● **Texte fourni**
..............................

L’affaire de MYT Money est un exemple de cette situation. Cela fait neuf ans que j’enquête sur les pratiques douteuses chez MT et aujourd’hui je détiens les preuves qu’il faut pour déposer des accusations formelles dans plusieurs de ces scandales, y compris le projet Safe City. Une fois de plus, je me heurte à la volonté du gouvernement de ne pas mener jusqu’à terme cette affaire. 

Êtes-vous de ceux qui s’attendent à un 120-0 en faveur de l’Alliance du Changement aux municipales fixées au 4 mai, ou pensez-vous qu’on pourrait voir un retour en force de l’opposition plus vite que prévu, voire une percée des extraparlementaires ?

..............................

● **Données fournies**
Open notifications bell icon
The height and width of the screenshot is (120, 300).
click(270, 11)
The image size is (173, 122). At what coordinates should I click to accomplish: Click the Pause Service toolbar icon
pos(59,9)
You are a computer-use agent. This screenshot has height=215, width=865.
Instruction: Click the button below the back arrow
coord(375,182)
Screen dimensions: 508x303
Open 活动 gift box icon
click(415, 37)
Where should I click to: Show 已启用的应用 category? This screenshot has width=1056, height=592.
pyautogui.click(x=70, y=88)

..............................

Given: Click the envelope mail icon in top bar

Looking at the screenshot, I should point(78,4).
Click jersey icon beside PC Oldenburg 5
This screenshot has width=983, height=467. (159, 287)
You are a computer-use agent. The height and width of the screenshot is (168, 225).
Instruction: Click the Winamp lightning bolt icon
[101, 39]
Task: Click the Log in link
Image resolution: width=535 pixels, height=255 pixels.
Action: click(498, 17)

..............................

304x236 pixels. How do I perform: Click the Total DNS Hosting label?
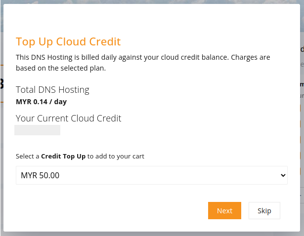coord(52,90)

..............................

● **Consignes de l'exercice**
D'après le texte fourni, depuis combien d'années la personne qui s'exprime enquête-t-elle sur les pratiques douteuses chez MT ? Les enregistrements ne servent pas pour cet exercice.

● **Réponse attendue**
Elle enquête depuis neuf ans.